Your instructions ->
An exact copy of every record, with no pictures, please.

Records provided ->

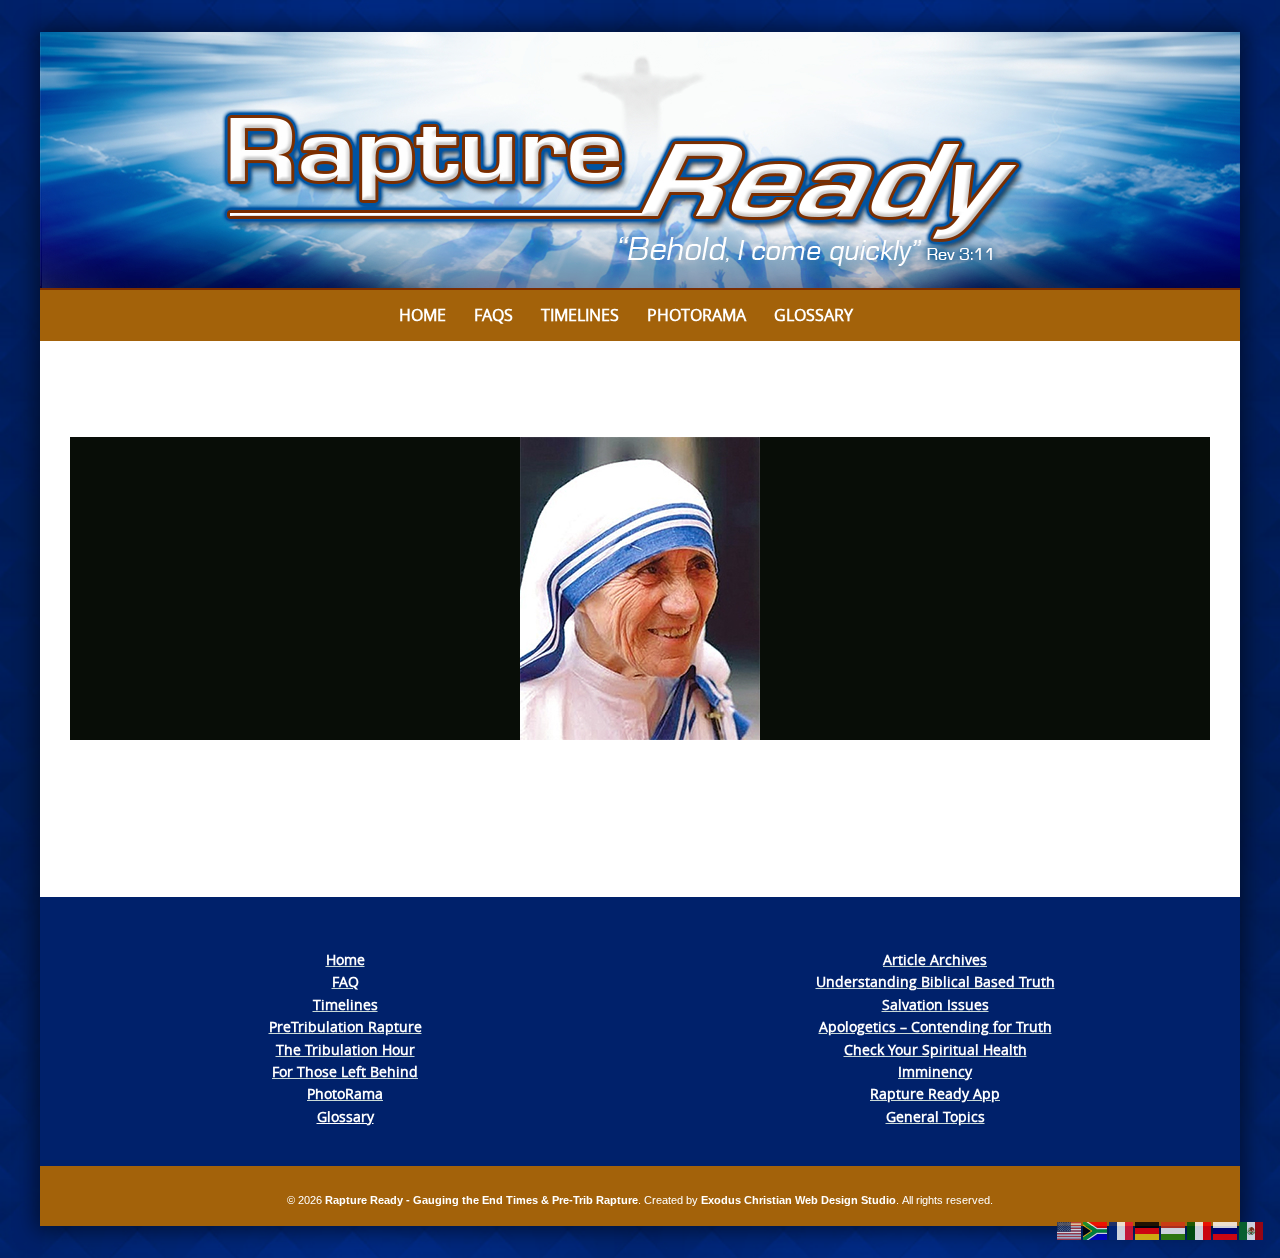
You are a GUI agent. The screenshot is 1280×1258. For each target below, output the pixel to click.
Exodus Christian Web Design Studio (798, 1200)
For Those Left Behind (345, 1071)
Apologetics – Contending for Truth (935, 1026)
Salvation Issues (935, 1004)
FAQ (345, 981)
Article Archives (935, 959)
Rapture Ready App (935, 1093)
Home (422, 315)
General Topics (935, 1116)
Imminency (935, 1071)
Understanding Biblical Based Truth (935, 981)
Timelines (580, 315)
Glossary (813, 315)
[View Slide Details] (640, 161)
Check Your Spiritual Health (935, 1049)
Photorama (696, 315)
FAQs (493, 315)
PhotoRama (345, 1093)
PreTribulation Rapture (345, 1026)
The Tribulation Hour (345, 1049)
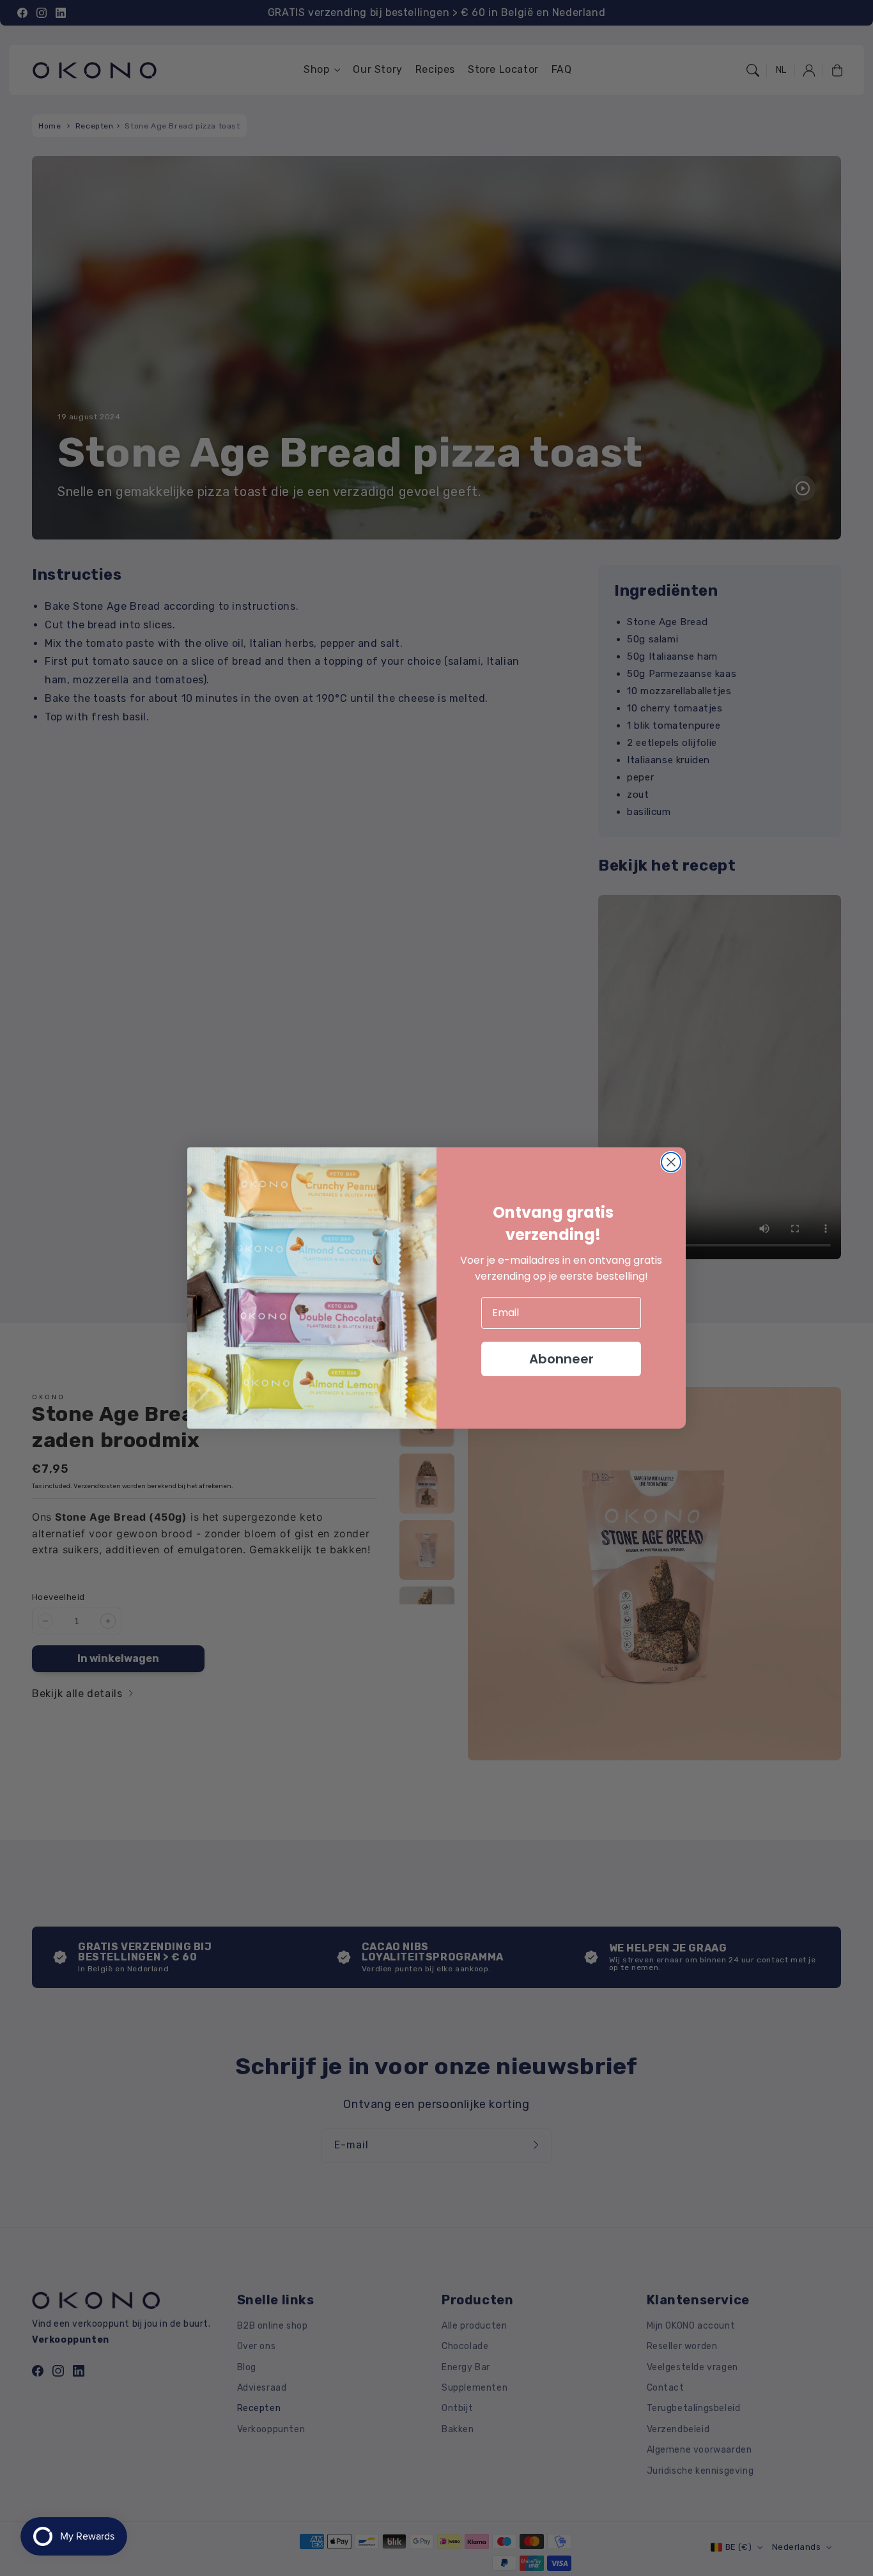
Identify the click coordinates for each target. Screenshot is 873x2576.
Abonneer (561, 1359)
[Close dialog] (671, 1162)
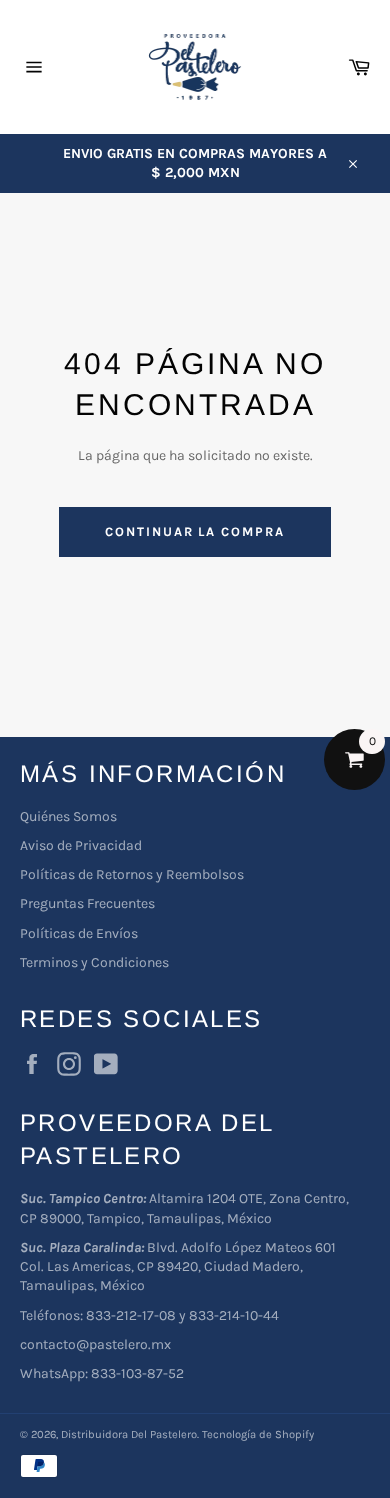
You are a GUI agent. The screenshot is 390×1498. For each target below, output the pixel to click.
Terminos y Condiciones (94, 962)
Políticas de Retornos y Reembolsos (132, 874)
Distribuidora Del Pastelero (129, 1434)
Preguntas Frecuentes (87, 903)
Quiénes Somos (68, 816)
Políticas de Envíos (79, 933)
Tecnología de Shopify (258, 1434)
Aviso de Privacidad (81, 845)
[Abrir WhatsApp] (340, 1447)
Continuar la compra (195, 531)
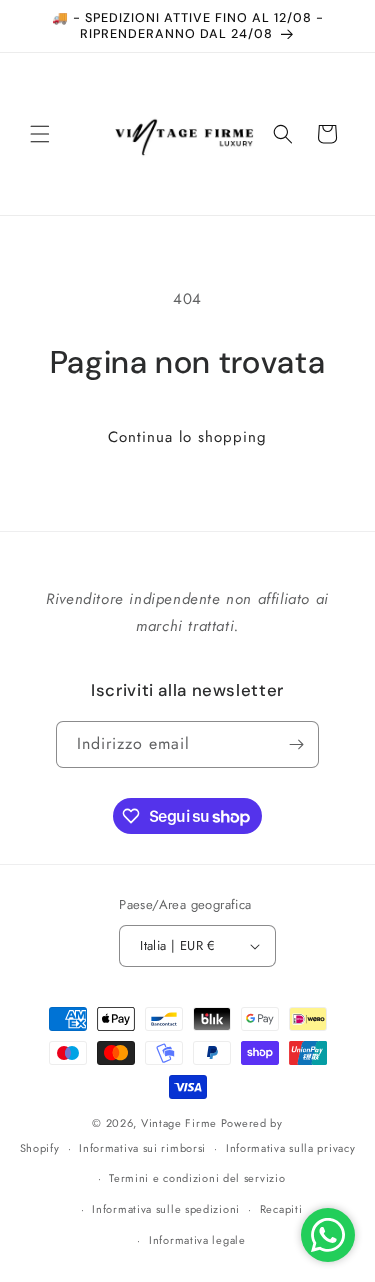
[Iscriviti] (296, 744)
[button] (40, 134)
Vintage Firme (179, 1123)
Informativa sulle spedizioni (166, 1209)
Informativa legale (197, 1240)
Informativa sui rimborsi (142, 1148)
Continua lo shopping (187, 437)
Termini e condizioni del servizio (197, 1178)
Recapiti (281, 1209)
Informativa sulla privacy (291, 1148)
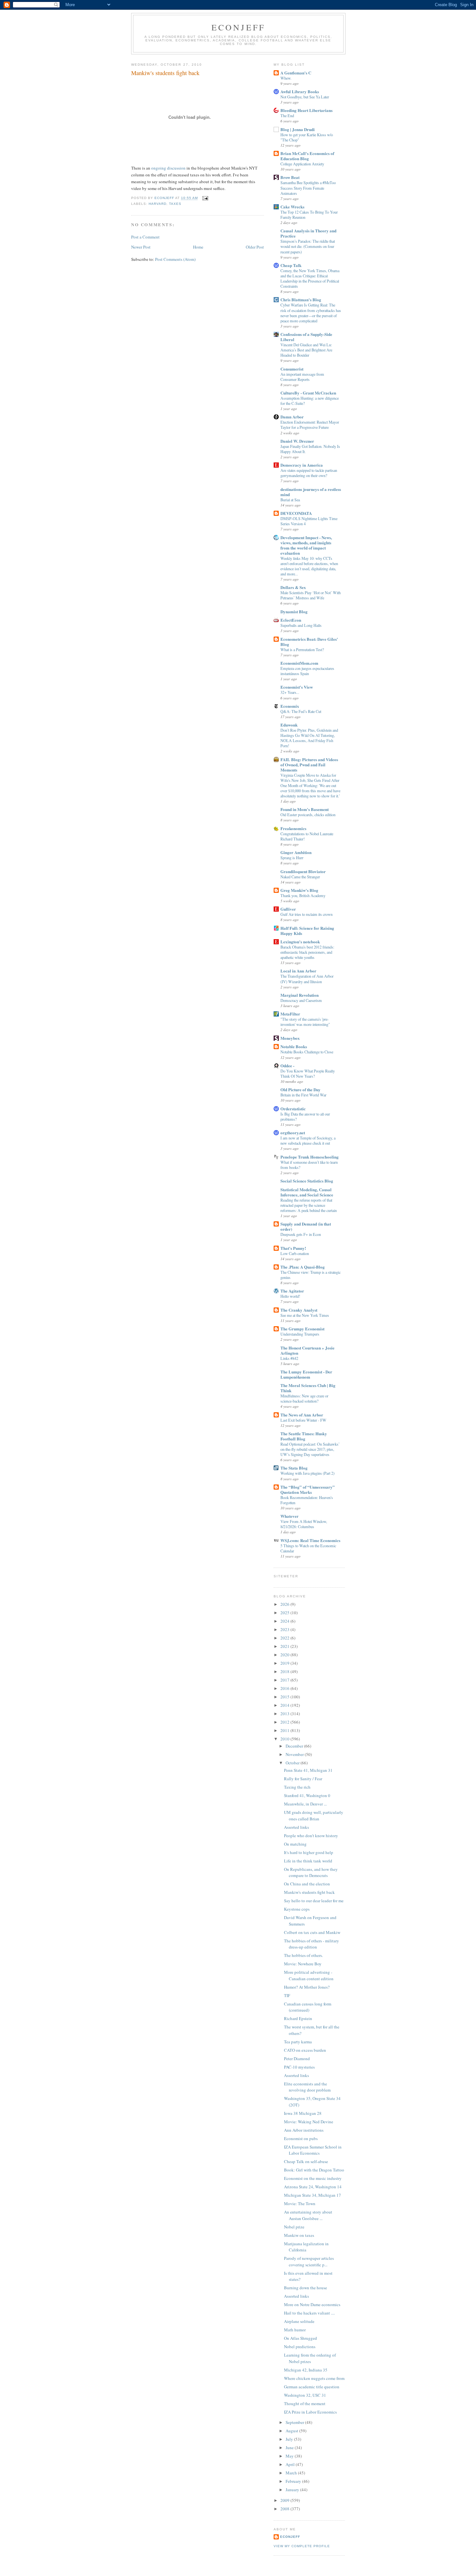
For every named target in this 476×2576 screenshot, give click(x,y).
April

Task output ->
You are a GUI agent. The screenshot is 1280×1258. For each target below, output the pixel to click.
Exodus Christian Web Design Studio (798, 1200)
For Those Left Behind (345, 1071)
Apologetics – Contending for Truth (935, 1026)
Salvation Issues (935, 1004)
FAQ (345, 981)
Article Archives (935, 959)
Rapture Ready App (935, 1093)
Home (422, 315)
General Topics (935, 1116)
Imminency (935, 1071)
Understanding Biblical Based Truth (935, 981)
Timelines (580, 315)
Glossary (813, 315)
[View Slide Details] (640, 161)
Check Your Spiritual Health (935, 1049)
Photorama (696, 315)
FAQs (493, 315)
PhotoRama (345, 1093)
PreTribulation Rapture (345, 1026)
The Tribulation Hour (345, 1049)
Identify the click coordinates for each target. Screenshot is 873x2576.
Abonneer (561, 1359)
[Close dialog] (671, 1162)
You are a GUI agent. The screenshot is 390×1498. For each target below, output the pixel to click.
Terminos y Condiciones (94, 962)
Políticas de Retornos y Reembolsos (132, 874)
Distribuidora Del Pastelero (129, 1434)
Preguntas Frecuentes (87, 903)
Quiénes Somos (68, 816)
Políticas de Envíos (79, 933)
Tecnología de Shopify (258, 1434)
Aviso de Privacidad (81, 845)
[Abrir WhatsApp] (340, 1447)
Continuar la compra (195, 531)
[Iscriviti] (296, 744)
[button] (40, 134)
Vintage Firme (179, 1123)
Informativa sulle spedizioni (166, 1209)
Informativa legale (197, 1240)
Informativa sui rimborsi (142, 1148)
Continua lo shopping (187, 437)
Termini e condizioni del servizio (197, 1178)
Recapiti (281, 1209)
Informativa sulla privacy (291, 1148)
For every named target in this 476×2576 screenshot, give click(x,y).
April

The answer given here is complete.